Problem with semagrow optimizer
nefelipk opened this issue · comments
Semagrow optimizer does not always create the optimal plan.
The cost in both the sub-plans is estimated to be the same, which is not.
Take, for example, the following query:
<http://deg.iit.demokritos.gr/invekos/resource/462503>
<http://www.opengis.net/ont/geosparql#hasGeometry> ?geom .
?geom <http://www.opengis.net/ont/geosparql#asWKT> ?wkt .
Sometimes it chooses to answer first to #hasGeometry
and then to #asWKT
, which is the actual optimal solution:
BindJoin
Plan@local-semagrow[costs [5020.05257,0] 2005257 tuples]
SourceQuery (source = http://invekos-virtuoso.default.svc.cluster.local:8890/sparql)
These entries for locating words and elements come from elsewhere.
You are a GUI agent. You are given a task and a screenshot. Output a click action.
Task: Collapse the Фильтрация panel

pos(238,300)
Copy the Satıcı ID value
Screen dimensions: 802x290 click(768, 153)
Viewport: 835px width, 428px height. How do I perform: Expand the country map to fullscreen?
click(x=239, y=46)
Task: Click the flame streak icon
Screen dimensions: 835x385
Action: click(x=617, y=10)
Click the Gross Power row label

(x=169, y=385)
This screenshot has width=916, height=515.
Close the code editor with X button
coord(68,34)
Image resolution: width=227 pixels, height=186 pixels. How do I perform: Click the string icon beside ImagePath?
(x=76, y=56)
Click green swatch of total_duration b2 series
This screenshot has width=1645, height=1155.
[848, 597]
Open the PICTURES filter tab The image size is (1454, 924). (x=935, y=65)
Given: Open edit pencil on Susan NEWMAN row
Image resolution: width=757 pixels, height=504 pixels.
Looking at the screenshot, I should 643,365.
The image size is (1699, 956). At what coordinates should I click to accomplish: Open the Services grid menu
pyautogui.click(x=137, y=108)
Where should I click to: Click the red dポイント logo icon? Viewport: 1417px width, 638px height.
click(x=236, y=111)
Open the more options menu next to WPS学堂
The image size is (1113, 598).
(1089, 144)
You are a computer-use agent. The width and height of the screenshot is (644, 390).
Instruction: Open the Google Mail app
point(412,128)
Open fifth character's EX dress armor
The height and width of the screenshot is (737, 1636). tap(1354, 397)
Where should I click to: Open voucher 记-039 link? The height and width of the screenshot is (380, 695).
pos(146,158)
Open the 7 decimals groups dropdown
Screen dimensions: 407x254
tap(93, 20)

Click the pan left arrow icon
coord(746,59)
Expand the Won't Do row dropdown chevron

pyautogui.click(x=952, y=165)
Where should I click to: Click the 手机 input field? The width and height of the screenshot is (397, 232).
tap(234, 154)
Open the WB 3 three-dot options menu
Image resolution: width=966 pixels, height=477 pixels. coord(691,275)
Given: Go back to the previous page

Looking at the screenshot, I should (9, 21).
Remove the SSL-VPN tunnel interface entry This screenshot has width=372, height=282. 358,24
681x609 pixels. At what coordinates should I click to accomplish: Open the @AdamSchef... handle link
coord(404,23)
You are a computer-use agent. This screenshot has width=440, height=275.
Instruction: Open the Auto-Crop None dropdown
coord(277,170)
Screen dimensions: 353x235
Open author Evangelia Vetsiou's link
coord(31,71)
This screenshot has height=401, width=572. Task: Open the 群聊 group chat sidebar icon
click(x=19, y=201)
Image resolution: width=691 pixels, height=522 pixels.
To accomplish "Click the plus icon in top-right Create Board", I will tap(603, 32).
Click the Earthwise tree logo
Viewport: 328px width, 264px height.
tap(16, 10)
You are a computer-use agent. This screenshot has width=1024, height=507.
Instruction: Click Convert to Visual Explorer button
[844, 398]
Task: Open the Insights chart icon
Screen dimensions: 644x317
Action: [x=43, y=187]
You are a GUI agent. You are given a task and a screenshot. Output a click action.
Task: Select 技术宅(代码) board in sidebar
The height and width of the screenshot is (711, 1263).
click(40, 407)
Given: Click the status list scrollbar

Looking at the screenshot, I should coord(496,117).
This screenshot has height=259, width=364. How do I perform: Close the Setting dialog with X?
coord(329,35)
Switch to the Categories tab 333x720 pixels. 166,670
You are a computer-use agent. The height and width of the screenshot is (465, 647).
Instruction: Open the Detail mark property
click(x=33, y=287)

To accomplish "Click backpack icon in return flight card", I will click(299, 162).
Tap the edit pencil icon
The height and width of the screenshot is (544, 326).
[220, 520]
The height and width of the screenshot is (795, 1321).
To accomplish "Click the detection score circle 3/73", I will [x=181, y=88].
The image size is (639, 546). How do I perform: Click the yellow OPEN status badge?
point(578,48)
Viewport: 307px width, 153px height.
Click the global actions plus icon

Plan@http://invekos-virtuoso.default.svc.cluster.local:8890/sparql[costs [2005257,0] 2005257 tuples]
StatementPattern
Var (name=_const_6be958d2_uri, value=http://deg.iit.demokritos.gr/invekos/resource/462503, anonymous)
Var (name=_const_30c2a947_uri, value=http://www.opengis.net/ont/geosparql#hasGeometry, anonymous)
Var (name=i_geom)
Plan@local-semagrow[costs [5020.05257,0] 2005257 tuples]
SourceQuery (source = http://ontop.default.svc.cluster.local:8080/sparql)
Plan@http://ontop.default.svc.cluster.local:8080/sparql[costs [2005257,0] 2005257 tuples]
StatementPattern
Var (name=i_geom)
Var (name=_const_7ca52e9_uri, value=http://www.opengis.net/ont/geosparql#asWKT, anonymous)
Var (name=i_wkt)
And other times vice versa:
BindJoin
Plan@local-semagrow[costs [5020.05257,0] 2005257 tuples]
SourceQuery (source = http://ontop.default.svc.cluster.local:8080/sparql)
Plan@http://ontop.default.svc.cluster.local:8080/sparql[costs [2005257,0] 2005257 tuples]
StatementPattern
Var (name=i_geom)
Var (name=_const_7ca52e9_uri, value=http://www.opengis.net/ont/geosparql#asWKT, anonymous)
Var (name=i_wkt)
Plan@local-semagrow[costs [5020.05257,0] 2005257 tuples]
SourceQuery (source = http://invekos-virtuoso.default.svc.cluster.local:8890/sparql)
Plan@http://invekos-virtuoso.default.svc.cluster.local:8890/sparql[costs [2005257,0] 2005257 tuples]
StatementPattern
Var (name=_const_6be958d2_uri, value=http://deg.iit.demokritos.gr/invekos/resource/462503, anonymous)
Var (name=_const_30c2a947_uri, value=http://www.opengis.net/ont/geosparql#hasGeometry, anonymous)
Var (name=i_geom)
This behavior is due to the fact that both subqueries have exactly the same cost according to the cost estimator. As a result, the optimizer chooses randomly between the two plans. However, the first triple in your query seems to have a smaller result, so I guess that this non-expected behavior is more of a cost estimation issue.